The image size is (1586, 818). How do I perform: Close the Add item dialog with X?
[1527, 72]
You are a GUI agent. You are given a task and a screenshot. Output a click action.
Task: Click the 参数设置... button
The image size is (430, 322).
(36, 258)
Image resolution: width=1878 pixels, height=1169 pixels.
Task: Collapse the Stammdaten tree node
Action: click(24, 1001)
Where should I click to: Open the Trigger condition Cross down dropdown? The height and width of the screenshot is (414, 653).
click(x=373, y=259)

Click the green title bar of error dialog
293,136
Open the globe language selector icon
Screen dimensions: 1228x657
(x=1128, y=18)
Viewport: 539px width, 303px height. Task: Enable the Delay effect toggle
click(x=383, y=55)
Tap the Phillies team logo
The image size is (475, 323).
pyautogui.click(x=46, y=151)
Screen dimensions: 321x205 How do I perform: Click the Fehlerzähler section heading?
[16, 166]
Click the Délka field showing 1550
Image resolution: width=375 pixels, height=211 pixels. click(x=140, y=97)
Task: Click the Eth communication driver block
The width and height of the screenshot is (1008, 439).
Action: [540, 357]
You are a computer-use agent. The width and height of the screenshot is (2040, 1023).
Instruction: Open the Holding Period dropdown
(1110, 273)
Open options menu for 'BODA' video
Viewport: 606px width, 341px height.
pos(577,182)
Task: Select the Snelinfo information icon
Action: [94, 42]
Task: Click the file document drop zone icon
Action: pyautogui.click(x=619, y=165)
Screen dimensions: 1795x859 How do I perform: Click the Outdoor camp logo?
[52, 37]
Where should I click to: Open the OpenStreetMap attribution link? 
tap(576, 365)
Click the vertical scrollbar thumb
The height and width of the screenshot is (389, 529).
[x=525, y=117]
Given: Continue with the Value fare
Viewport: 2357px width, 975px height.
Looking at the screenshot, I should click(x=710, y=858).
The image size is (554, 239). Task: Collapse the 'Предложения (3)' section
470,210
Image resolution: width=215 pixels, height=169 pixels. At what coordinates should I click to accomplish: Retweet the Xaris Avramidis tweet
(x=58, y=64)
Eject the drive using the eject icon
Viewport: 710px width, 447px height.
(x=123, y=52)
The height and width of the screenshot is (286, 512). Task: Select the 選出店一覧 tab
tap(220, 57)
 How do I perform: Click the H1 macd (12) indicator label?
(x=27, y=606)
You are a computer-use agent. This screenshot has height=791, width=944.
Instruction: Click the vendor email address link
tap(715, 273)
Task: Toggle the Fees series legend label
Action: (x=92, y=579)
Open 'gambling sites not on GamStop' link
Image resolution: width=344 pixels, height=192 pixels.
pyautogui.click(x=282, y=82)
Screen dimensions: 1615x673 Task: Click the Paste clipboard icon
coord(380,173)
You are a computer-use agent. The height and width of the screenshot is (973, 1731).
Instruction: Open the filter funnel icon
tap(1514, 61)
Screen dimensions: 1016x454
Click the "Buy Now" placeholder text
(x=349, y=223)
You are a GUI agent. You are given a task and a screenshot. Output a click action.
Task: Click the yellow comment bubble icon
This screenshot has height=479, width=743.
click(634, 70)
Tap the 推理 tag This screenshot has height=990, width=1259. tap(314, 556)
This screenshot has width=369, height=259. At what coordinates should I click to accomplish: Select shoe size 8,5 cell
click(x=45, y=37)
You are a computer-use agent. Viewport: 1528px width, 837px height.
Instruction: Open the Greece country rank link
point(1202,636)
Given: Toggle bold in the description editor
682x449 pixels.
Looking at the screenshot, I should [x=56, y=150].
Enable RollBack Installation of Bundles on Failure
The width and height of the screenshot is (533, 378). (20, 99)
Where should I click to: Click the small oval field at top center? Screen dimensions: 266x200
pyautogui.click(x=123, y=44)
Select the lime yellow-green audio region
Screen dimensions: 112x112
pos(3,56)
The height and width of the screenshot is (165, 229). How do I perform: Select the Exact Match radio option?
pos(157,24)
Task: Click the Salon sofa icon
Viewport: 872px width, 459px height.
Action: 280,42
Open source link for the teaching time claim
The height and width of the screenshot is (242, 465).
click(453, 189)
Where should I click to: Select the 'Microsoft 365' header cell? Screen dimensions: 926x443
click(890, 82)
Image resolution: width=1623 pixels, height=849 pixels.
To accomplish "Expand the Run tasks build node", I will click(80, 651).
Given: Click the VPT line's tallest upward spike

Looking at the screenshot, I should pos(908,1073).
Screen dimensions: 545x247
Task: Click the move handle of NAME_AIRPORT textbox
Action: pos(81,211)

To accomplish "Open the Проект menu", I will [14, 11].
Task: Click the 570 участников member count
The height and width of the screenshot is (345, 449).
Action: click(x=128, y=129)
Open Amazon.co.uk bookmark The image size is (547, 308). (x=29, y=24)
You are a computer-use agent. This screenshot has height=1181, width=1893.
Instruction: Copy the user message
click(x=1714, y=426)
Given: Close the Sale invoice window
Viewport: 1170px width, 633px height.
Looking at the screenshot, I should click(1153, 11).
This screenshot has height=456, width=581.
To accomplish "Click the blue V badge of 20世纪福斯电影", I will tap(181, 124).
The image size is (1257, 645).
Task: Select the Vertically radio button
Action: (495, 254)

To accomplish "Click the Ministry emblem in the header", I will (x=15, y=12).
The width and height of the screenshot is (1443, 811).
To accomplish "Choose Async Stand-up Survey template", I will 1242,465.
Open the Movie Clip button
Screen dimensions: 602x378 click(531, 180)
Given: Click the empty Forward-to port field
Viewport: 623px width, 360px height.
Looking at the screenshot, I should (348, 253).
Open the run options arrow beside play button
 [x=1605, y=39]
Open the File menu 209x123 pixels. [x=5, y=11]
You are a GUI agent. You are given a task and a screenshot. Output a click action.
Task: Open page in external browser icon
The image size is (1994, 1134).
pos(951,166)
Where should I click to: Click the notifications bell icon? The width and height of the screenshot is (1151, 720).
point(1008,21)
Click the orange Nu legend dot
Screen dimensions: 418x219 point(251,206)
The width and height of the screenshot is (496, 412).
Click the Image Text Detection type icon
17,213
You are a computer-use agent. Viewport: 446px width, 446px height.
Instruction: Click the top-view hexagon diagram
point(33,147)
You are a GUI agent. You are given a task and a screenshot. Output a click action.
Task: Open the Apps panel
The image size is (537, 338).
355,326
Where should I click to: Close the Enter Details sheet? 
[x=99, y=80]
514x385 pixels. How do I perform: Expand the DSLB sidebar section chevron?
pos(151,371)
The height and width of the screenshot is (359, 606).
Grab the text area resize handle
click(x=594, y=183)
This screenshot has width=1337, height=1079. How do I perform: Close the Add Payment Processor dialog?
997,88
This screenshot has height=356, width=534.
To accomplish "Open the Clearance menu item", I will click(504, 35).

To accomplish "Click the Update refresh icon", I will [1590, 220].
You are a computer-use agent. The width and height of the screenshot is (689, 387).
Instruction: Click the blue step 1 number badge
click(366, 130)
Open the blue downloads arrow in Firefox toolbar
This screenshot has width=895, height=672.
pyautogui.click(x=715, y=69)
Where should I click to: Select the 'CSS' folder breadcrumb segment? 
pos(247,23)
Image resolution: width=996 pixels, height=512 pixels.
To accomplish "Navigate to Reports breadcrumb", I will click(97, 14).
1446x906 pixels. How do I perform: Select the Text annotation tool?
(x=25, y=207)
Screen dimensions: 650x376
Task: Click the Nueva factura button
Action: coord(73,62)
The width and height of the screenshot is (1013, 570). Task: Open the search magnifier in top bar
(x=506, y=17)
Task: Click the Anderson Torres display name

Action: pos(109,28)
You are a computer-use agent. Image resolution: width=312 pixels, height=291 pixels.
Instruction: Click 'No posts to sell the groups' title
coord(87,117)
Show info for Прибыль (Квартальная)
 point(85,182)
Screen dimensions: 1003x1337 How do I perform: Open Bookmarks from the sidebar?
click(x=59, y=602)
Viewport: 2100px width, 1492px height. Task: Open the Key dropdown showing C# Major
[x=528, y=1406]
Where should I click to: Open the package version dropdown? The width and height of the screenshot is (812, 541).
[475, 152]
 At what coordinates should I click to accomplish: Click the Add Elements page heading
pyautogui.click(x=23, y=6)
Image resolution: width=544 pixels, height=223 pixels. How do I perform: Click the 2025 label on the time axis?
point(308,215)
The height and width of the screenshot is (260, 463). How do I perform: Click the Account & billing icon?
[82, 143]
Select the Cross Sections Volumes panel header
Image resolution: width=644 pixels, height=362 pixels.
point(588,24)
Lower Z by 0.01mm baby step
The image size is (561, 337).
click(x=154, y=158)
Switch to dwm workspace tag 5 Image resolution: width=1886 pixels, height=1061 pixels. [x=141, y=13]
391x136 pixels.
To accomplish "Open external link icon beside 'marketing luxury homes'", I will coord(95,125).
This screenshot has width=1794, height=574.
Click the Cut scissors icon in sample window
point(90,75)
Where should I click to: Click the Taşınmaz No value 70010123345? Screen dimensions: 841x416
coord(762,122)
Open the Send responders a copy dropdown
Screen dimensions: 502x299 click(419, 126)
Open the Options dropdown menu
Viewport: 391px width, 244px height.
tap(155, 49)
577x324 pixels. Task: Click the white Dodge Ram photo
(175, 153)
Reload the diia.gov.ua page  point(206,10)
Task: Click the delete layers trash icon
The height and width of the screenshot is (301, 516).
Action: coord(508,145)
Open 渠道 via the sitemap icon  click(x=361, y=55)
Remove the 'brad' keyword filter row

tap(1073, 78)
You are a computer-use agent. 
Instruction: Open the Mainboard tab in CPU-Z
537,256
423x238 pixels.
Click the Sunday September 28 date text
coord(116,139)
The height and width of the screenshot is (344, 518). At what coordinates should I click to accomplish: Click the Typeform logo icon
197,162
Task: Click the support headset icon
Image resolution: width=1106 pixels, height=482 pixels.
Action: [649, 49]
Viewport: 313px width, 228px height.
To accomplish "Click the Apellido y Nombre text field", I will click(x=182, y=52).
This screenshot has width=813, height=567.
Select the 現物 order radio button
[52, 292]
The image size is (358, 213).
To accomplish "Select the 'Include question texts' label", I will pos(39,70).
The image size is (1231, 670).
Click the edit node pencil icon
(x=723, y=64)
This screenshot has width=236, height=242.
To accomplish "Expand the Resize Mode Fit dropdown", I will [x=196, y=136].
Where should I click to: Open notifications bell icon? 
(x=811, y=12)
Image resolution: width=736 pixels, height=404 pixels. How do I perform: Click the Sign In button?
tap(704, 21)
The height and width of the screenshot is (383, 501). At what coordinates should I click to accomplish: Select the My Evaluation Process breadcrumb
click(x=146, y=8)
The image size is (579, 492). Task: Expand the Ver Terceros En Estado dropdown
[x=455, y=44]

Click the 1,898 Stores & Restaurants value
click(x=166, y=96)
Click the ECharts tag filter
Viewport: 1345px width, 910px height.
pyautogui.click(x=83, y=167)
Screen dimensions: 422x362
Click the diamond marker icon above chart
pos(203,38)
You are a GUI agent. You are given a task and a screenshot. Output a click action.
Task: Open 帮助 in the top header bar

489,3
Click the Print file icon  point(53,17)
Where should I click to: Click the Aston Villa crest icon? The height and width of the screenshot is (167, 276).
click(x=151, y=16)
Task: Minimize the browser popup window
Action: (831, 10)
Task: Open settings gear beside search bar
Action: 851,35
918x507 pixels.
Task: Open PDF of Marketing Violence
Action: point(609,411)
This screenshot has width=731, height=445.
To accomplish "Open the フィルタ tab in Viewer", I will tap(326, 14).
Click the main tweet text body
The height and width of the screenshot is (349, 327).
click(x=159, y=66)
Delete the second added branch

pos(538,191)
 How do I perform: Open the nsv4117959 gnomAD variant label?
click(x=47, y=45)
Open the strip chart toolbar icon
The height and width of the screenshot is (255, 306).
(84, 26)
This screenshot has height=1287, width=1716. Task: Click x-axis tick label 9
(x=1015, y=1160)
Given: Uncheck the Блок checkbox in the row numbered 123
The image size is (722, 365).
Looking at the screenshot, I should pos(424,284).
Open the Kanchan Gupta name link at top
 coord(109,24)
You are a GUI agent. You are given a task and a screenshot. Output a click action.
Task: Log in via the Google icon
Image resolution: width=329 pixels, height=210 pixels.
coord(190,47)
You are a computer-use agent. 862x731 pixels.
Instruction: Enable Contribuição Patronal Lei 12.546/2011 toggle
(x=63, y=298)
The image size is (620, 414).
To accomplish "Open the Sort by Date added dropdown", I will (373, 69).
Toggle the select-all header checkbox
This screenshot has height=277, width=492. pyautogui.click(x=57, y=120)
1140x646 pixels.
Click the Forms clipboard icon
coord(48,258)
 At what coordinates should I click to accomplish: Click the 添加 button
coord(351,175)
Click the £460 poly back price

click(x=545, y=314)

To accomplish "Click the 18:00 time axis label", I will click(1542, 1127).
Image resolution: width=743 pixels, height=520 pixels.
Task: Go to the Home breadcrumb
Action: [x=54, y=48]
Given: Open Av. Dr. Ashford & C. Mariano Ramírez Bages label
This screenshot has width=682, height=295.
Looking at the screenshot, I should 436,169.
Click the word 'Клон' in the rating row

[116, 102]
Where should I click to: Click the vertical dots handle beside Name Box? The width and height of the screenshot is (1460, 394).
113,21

What this task involves: Copy out the lines from the one containing "Given: Close the Sale invoice window" to the one containing "will (x=15, y=12).", keeping every character unchanged.

The reply:
Given: Close the Sale invoice window
Viewport: 1170px width, 633px height.
Looking at the screenshot, I should click(1153, 11).
This screenshot has height=456, width=581.
To accomplish "Click the blue V badge of 20世纪福斯电影", I will tap(181, 124).
The image size is (1257, 645).
Task: Select the Vertically radio button
Action: (495, 254)

To accomplish "Click the Ministry emblem in the header", I will (x=15, y=12).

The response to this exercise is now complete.